Unfortunately, our 1990 paper’s own cautions to resist sweeping over-generalizations, and the volume of research exploring the conditions and skills underlying the ability to wait, have been put aside for more exciting but very misleading headline stories over many years.

PPS: In another thread to her article, Calarco draws on the concept of scarcity:

There’s plenty of other research that sheds further light on the class dimension of the marshmallow test. The Harvard economist Sendhil Mullainathan and the Princeton behavioral scientist Eldar Shafir wrote a book in 2013, Scarcity: Why Having Too Little Means So Much, that detailed how poverty can lead people to opt for short-term rather than long-term rewards; the state of not having enough can change the way people think about what’s available now. In other words, a second marshmallow seems irrelevant when a child has reason to believe that the first one might vanish.

I’ve written about scarcity previously in my review of Mullainathan and Shafir’s book. I’m not sure the work on scarcity sheds light on the marshmallow test results. The concept behind scarcity is that poverty-related concerns consume mental bandwidth that isn’t then available for other tasks. A typical experiment to demonstrate scarcity involves priming the experimental subjects with a problem before testing their IQ. When the problem has a large financial cost (e.g. expensive car repairs), the performance of low-income people plunges. Focusing their attention on their lack of resources consumes mental bandwidth. On applying this to the marshmallow test, I haven’t seen much evidence four-year olds are struggling with this problem.

(As an aside, scarcity seems to be the catchall response to discussions of IQ and achievement, a bit like epigenetics is the response to any discussion of genetics.)

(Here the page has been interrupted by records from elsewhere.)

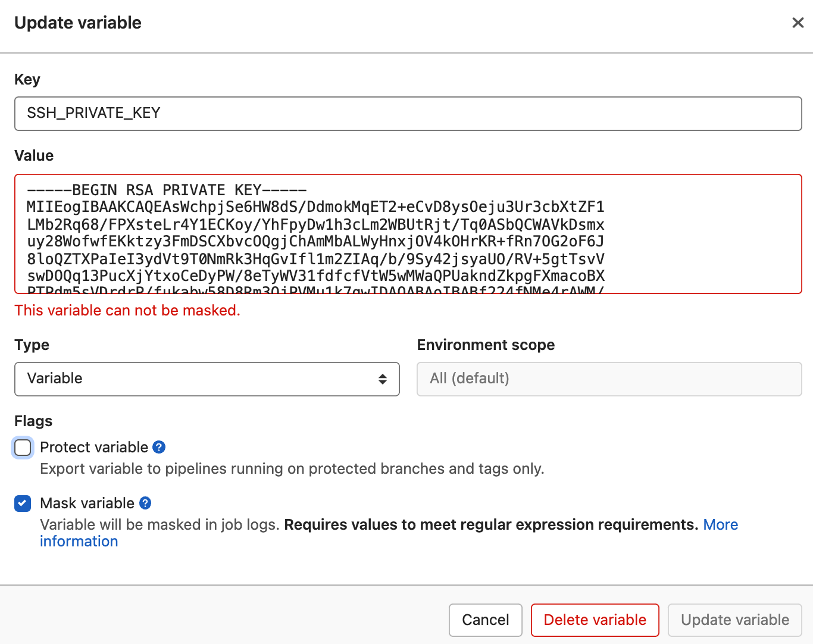Image resolution: width=813 pixels, height=644 pixels.
Task: Click the Value field label
Action: pos(34,155)
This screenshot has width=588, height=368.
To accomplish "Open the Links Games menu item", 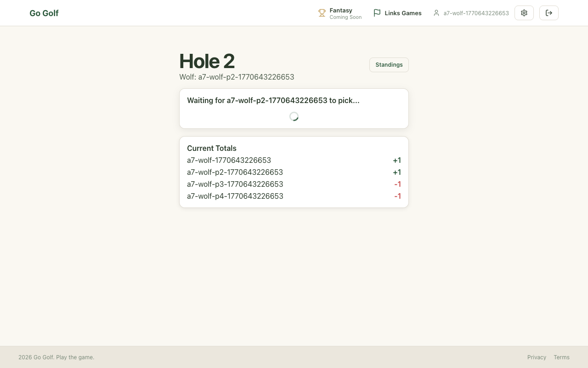I will [x=403, y=13].
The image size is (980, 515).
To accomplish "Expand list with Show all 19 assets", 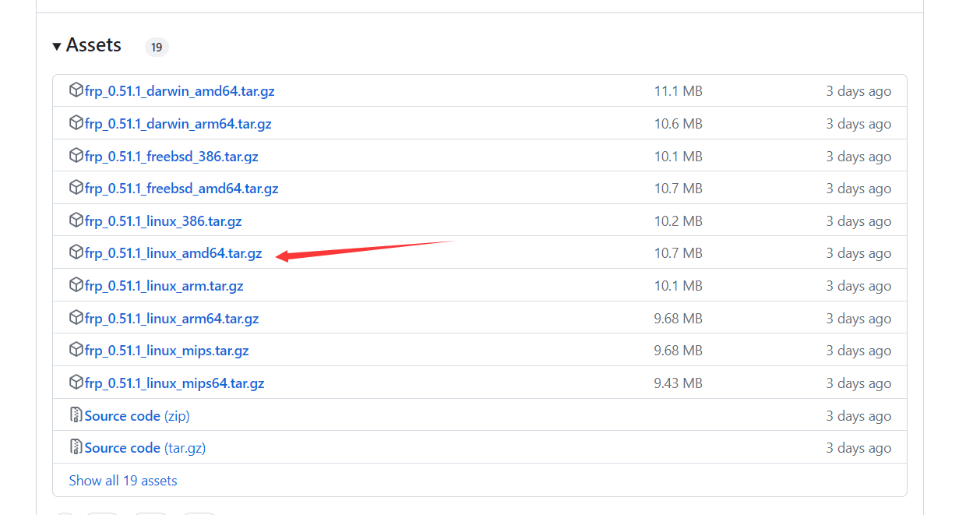I will tap(123, 481).
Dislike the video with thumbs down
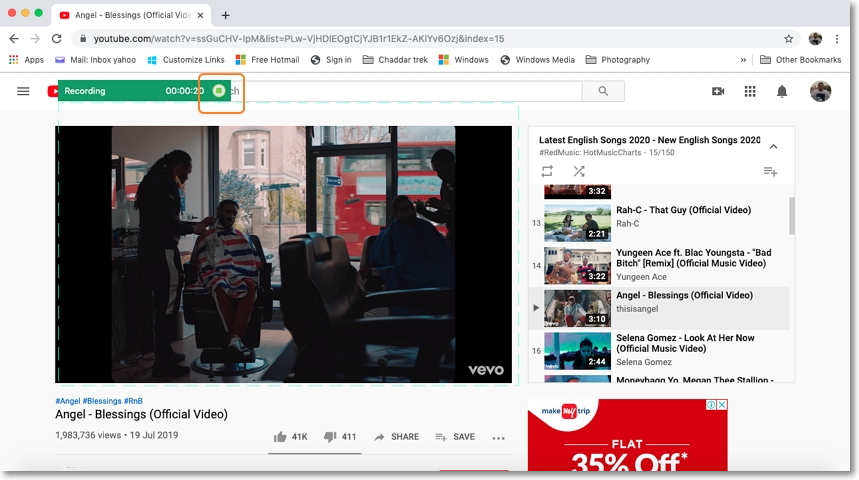Image resolution: width=859 pixels, height=480 pixels. (x=330, y=437)

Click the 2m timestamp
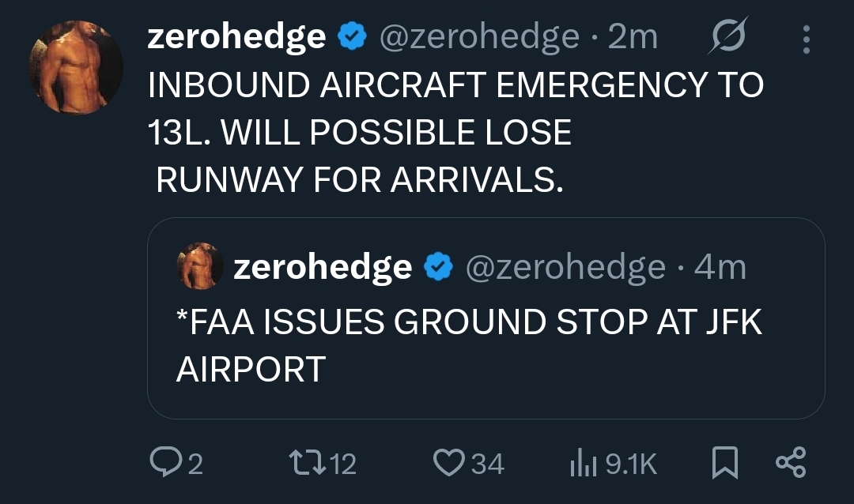coord(633,37)

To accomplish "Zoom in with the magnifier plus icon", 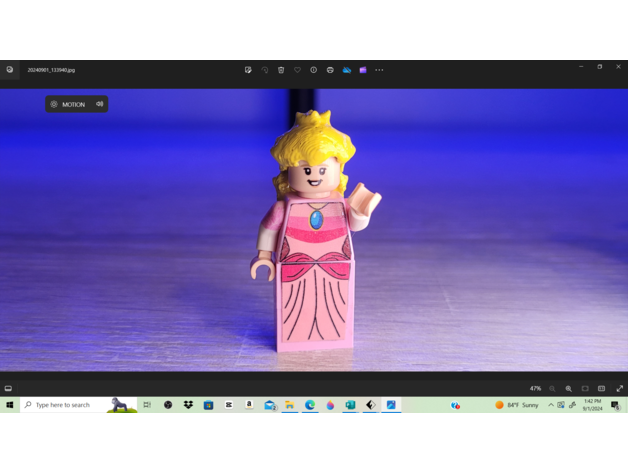I will (569, 388).
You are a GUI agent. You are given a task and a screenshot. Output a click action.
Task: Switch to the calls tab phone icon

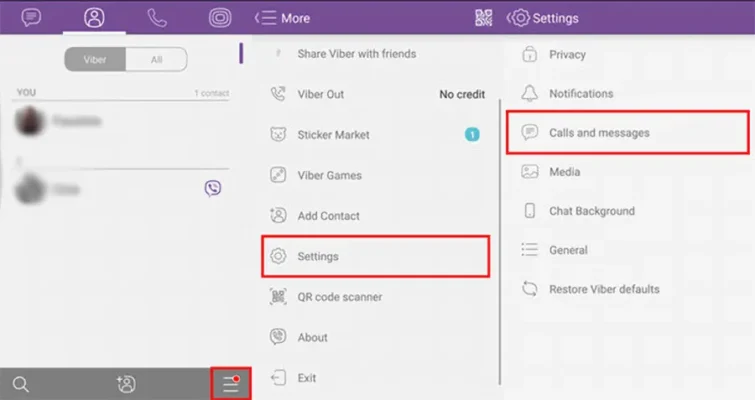click(x=157, y=18)
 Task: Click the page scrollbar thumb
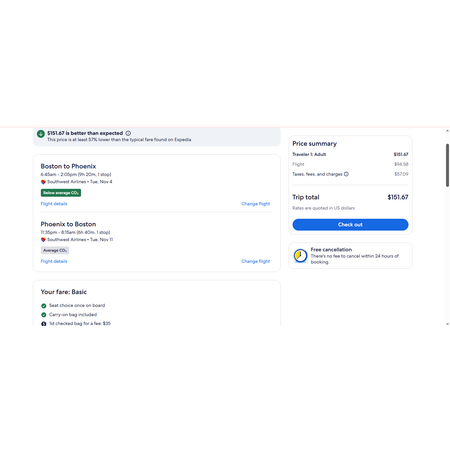click(447, 165)
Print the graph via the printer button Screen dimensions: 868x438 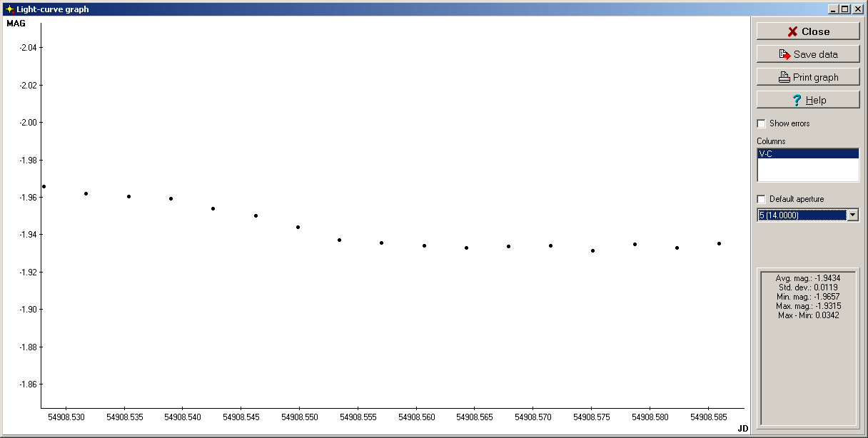tap(808, 77)
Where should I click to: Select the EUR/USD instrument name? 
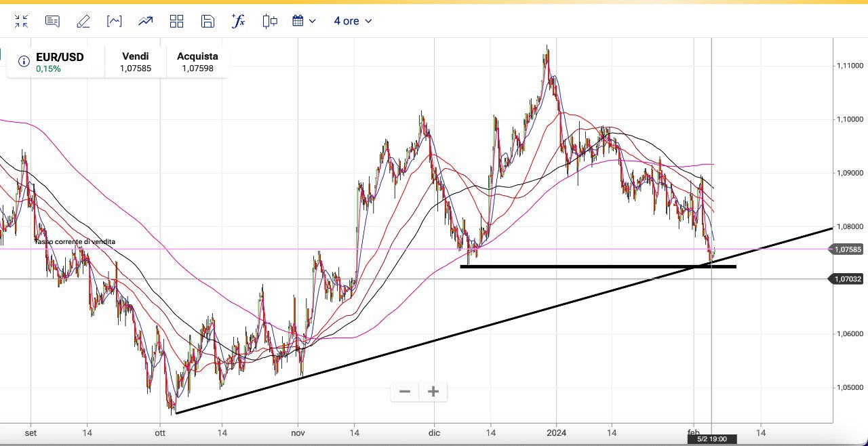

Given Calarco’s willingness to bundle the marshmallow test replication into the replication crisis (calling it a “failed replication”), its worth also thinking about scarcity in that light. If I had to predict which results would not survive a pre-registered replication, the experiments in the original scarcity paper are right up there. They involve priming, the poster-child for failed replications. The size of the effect, 13 IQ points from a simple prime, fails the “effect is too large” heuristic.

Then there is a study that looked at low-income households before and after payday, which found no change in cognitive function either side of that day (you could consider this a “conceptual replication”). In addition, for a while now I have been hearing rumours of file drawers containing failed attempts to elicit the scarcity mindset. I was able to find one pre-registered direct replication, but it doesn’t seem the result has been published. (Sitting in a file drawer somewhere?)

There was even debate around whether the original scarcity paper (pdf) showed the claimed result. Reanalysis of the data without dichotomising income (splitting it into two bands rather than treating it as a continuous variable) eliminated the effect. The original authors managed to then resurrect the effect (pdf) by combining the data from three experiments, but once you are at this point, you have well and truly entered the garden of forking paths.